小さな金属片が当たるカシャンという小さな音も、3メートルほどの高さに積み上げられた代物が数百も並べられた機械室の中では、ゴーゴーと唸るような騒がしさになる。ワイヤー・ロジックで組み立てられたこれら機械の点検・修理が僕の仕事だった。複数フロアにまたがる機械室はさながら鉄のジャングルで、この中に入った誰かに用がある時はもっぱら構内放送による呼び出しが行われていた。

 

この時僕は事務室での作業があったため、少しの間機械室を離れていた。

用を済ませて機械室に戻ると

「事務室へ行ってたのか、さっき電話があったよ・・」

と伝えられた。

きっと何回も放送で呼ばれたんだろう。機械室の放送は事務室には聞こえない。

「そう、ありがとう・・・」

用があるなら、また掛けてくるさ。軽くそう考えていた。

「電話ね・・マキさんていう女の人から」

え? 名前を訊いたの?

「そう、ありがとう・・」僕はもう一度同じことを言った。

知り合いにマキさんはいないけれど、マキといえばこの人(君)しかいない。シャレたことを・・。 僕はニヤけそうになるのを抑え平静を装うのに苦労する。

「電話したら・・」取り次いだヤツが余計な気をまわしてくる。

「うん、しますよ。これを片付けてからね・・」事務室から持ち帰った作業をしながら、僕の気持ちはすでに北見へ飛んでいた。 “マキさん” って聞いて、すぐにピン!ときていた。この時の二人だけに通じる名前だ。

 

早く声を聴きたかった。誰にも聞かれない場所へ移動して電話をかけた。

「電話ありがとう」

「あ、あの名前で・・分かった?」

「うん、すぐに分かったさ」

「わあ、よかった。 分からないかもなあって思ってたから・・」

「あの名前、もう絶対にメイでしょ」

「また掛け直すって言ったんだけどね、名前を訊かれたから咄嗟に・・」

「咄嗟だったの? よく思いつくよねぇ、感心しちゃう・・それに僕たちだけの暗号っぽくて、なんだか楽しくて、嬉しい・・」

「嬉しいの? 楽しいなら分かるけど・・」

「だってさ・・」シャレたことや機知に富んだ話を咄嗟に思いつくって、メイがそういう女性(ひと)だってことだよ。

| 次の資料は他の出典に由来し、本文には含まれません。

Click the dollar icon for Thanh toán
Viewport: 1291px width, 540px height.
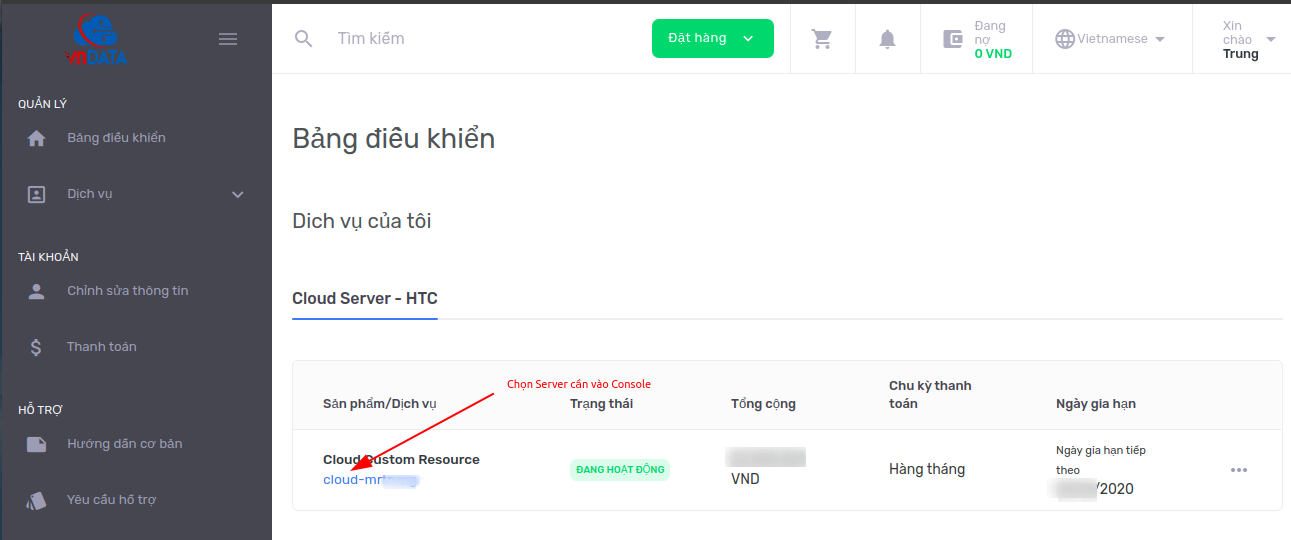click(37, 348)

誇らしいっていうかさ・・「なんだか、やっぱり嬉しいよ」

「へえ、そうなの? でも、そう言われると、私もうれしい・・」

「電話くれたことも嬉しいしね。で、どうかした?」

「え? ああ、なんでもない・・声が聴きたかっただけなんだ・・忙しい?」

忙しくても絶対に<忙しい>なんて言わないよ。決まってるじゃない。

「ぜんぜん! 僕も『声、聴きたいな』って思ってたとこだから・・」

「うん・・・・」

 

君と僕だけに通じるコード・ネーム。

そんな他愛ない事が、なんだかとても楽しく、嬉しい。